Date: Tuesday 25 March 2014
Time: 14:30 - 16:00
Location / Room: Konferenz 5

Chair:
Fabrizio Lombardi, Northwestern University, US

Co-Chair:
Jie Han, University of Alberta, CA

This section presents different approaches to improve reliability of circuits and systems by using on line techniques. It shows different methods that can be applied to caches, processors and multicore architectures.

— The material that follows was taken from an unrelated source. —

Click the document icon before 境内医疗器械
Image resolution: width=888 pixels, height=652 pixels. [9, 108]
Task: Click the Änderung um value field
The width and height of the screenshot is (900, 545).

Time	Label	Presentation Title Authors
14:30	3.7.1	SPATIAL PATTERN PREDICTION BASED MANAGEMENT OF FAULTY DATA CACHES Speakers: Georgios Keramidas¹, Michail Mavropoulos², Anna Karvouniari² and Dimitris Nikolos² ¹Researcher, Univerity of Patras, GR; ²University of Patras, GR Abstract Technology scaling leads to significant faulty bit rates in on-chip caches. In this work, we propose a methodology to mitigate the impact of defective bits (due to permanent faults) in first-level set-associative data caches. Our technique assumes that faulty caches are enhanced with the ability of disabling their defective parts at cache subblock granularity. Our experimental findings reveal that while the occurrence of hard-errors in faulty caches may have a significant impact in performance, a lot of room for improvement exists, if someone is able to take into account the spatial reuse patterns of the to-be-referenced blocks (not all the data fetched into the cache is accessed). To this end, we propose frugal PC-indexed spatial predictors (with very small storage requirements) to orchestrate the (re)placement decisions among the fully and partially unusable faulty blocks. Using cycle-accurate simulations, a wide range of scientific applications, and a plethora of cache fault maps, we showcase that our approach is able to offer significant benefits in cache performance.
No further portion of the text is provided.